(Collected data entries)
=====

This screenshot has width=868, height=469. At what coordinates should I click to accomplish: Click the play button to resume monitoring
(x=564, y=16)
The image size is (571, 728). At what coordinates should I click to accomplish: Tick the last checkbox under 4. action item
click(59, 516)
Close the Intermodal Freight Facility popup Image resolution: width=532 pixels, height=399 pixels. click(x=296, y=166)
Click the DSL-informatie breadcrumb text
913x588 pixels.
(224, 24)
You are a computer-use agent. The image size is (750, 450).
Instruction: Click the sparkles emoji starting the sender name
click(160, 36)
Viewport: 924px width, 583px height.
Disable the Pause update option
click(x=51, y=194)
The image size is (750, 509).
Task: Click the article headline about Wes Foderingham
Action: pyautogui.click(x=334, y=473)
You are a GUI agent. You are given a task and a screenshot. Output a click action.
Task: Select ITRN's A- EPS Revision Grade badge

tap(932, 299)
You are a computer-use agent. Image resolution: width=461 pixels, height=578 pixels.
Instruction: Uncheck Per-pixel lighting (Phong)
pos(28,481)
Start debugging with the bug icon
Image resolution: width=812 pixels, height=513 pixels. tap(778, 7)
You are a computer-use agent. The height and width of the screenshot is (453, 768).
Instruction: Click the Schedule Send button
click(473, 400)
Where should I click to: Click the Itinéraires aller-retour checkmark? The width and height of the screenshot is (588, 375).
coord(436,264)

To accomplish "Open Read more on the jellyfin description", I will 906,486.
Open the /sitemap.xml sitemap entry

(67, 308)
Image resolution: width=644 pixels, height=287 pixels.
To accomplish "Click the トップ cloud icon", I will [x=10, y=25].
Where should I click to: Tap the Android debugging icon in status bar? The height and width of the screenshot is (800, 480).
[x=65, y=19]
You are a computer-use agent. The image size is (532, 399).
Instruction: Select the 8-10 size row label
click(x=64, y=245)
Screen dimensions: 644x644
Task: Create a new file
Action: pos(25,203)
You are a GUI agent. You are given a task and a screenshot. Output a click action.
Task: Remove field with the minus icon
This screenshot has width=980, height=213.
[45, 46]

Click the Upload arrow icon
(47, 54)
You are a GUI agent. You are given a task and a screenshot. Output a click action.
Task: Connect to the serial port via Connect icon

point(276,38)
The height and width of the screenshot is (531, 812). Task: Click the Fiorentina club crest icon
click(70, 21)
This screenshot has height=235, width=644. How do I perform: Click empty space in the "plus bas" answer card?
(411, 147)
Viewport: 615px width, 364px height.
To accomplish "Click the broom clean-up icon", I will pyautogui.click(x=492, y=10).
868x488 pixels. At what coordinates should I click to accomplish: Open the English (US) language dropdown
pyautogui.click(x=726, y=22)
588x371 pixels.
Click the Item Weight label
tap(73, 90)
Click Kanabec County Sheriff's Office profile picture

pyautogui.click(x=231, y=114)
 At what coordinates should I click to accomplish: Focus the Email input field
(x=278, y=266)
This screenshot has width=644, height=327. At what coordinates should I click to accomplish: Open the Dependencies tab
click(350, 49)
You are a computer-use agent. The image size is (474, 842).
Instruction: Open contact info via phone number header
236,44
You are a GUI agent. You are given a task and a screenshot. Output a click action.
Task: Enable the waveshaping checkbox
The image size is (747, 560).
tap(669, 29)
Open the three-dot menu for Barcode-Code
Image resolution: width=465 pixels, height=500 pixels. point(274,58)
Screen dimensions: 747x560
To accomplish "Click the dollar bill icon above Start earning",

=====

**Aim of the task**
Copy out, from the data above, every line holding the word "computer".

**Answer to this problem**
You are a computer-use agent. The image size is (750, 450).
You are a computer-use agent. Image resolution: width=461 pixels, height=578 pixels.
You are a computer-use agent. The height and width of the screenshot is (453, 768).
You are a computer-use agent. The image size is (532, 399).
You are a computer-use agent. The image size is (474, 842).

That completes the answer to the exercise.